Finasteride was shown to be ineffective in PCa and CRPC treatment with no difference in local recurrence or distant metastasis [58]. Currently, studies focus on the use of dutasteride, marketed under the trade name Avodart (GlaxoSmithKlinex, Brentford, UK), to reduce intratumoral androgen levels [59,60]. By inhibiting both SRD5A1 and SRD5A2, a reduction of intratumoral DHT is expected and may lead to tumor suppression [52]. In a double-blinded, randomized, parallel-group trial, dutasteride lowered intraprostatic DHT levels by 93% after 4 months of treatment. The reduced DHT level with dutasteride was accompanied by a reciprocal increase in serum and intraprostatic T levels, suggesting that dutasteride provides near-maximal suppression of intraprostatic DHT levels in PCa patients [61]. On the other hand, in CRPC patient, a phase II study of dutasteride reported that 14 out of 25 evaluable men had disease progression by 2 months, 9 had stable disease, and 2 had partial response, indicating that dutasteride had restricted biochemical response in CRPC [62].

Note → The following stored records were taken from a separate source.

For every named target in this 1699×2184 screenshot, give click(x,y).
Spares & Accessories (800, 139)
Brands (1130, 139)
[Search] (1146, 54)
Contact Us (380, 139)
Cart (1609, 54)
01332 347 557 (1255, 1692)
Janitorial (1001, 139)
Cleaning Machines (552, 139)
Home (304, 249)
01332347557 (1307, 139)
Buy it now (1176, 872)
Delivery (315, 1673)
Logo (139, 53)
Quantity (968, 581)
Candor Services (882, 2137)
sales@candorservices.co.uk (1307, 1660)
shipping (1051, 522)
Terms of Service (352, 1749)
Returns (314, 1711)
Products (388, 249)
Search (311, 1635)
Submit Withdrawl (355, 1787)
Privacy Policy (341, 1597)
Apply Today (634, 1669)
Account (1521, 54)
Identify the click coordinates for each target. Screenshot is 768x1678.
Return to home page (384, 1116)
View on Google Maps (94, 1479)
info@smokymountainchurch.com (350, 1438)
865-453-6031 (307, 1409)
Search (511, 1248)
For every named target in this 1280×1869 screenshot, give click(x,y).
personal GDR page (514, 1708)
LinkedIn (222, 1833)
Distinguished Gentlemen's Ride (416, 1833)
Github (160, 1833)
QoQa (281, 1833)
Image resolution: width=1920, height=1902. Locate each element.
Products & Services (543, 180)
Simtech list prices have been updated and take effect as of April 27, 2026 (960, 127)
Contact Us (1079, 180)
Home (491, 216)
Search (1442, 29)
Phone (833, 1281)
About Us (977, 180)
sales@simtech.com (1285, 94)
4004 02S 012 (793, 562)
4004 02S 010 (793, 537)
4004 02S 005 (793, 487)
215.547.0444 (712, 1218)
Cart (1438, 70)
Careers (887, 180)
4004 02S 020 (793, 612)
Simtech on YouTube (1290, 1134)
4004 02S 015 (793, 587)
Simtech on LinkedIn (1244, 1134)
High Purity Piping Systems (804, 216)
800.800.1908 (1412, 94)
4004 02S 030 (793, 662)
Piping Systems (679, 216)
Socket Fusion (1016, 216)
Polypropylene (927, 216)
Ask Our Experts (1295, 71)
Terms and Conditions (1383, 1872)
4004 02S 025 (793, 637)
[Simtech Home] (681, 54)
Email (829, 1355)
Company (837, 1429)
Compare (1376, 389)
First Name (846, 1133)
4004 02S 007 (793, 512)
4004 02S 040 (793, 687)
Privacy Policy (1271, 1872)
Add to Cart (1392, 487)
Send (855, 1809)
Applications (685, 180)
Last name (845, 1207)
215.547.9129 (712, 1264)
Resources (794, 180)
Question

The limited effect of dutasteride, that only inhibits SRD5A1 and 2, could be caused by high expression of SRD5A3 observed in CRPC tissue samples [53]. The existence of SRD5A3 may actively convert androgen precursors into DHT as was shown in an in vivo study using castration-resistant CWR22 xenograft bearing mice. Incubation of tumor lysates with higher concentrations of dutasteride than clinically achieved demonstrated persistent biosynthesis of DHT most likely by uninhibited SRD5A3 activity [53]. In summary, inhibition of SRD5A enzyme activity, so far, has shown limited therapeutic effects on CRPC. Novel SRD5A3 inhibitors are required to be combined with dutasteride to completely block SRD activity in CRPC cells.

FUTURE DIRECTIONS

The progression of primary PCa into CRPC during ADT remains a major hurdle to improve overall survival of PCa patients. Intratumoral steroidogenesis is an essential mechanism leading to disease progression (i.e., resistance to ADT). Intratumoral steroidogenesis fuels PCa cells with sufficient amounts of active androgens, T and DHT, in the low androgenic environment during ADT. The key steroidogenic enzymes that are up-regulated in CRPC become novel attractive targets for therapy to lower intraprostatic androgen levels.

In the last decade, several enzyme inhibitors have been developed that inhibit specific enzymes involved in intratumoral steroidogenesis. Clinical trials showed promising results, and the CYP17A inhibitor, abiraterone, now is approved for the treatment of chemotherapy resistant CRPC. However, targeting single enzyme activity may be of limited use, due to the tumor’s ability to use different androgen precursor sources and steroidogenesis pathways to maintain T and DHT levels. Therefore, combination therapies, using inhibitors of different enzymes may be the most optimal strategy to reduce intratumoral T and DHT levels, and hence to combat CRPC [63]. Moreover, combination therapy might allow the use of lower doses of enzyme inhibitors with subsequent reductions in side and/or toxic effects. At the end, preclinical and clinical studies are still needed to investigate individual and combinations of enzyme inhibitors for reducing intratumoral androgen levels in CRPC patients.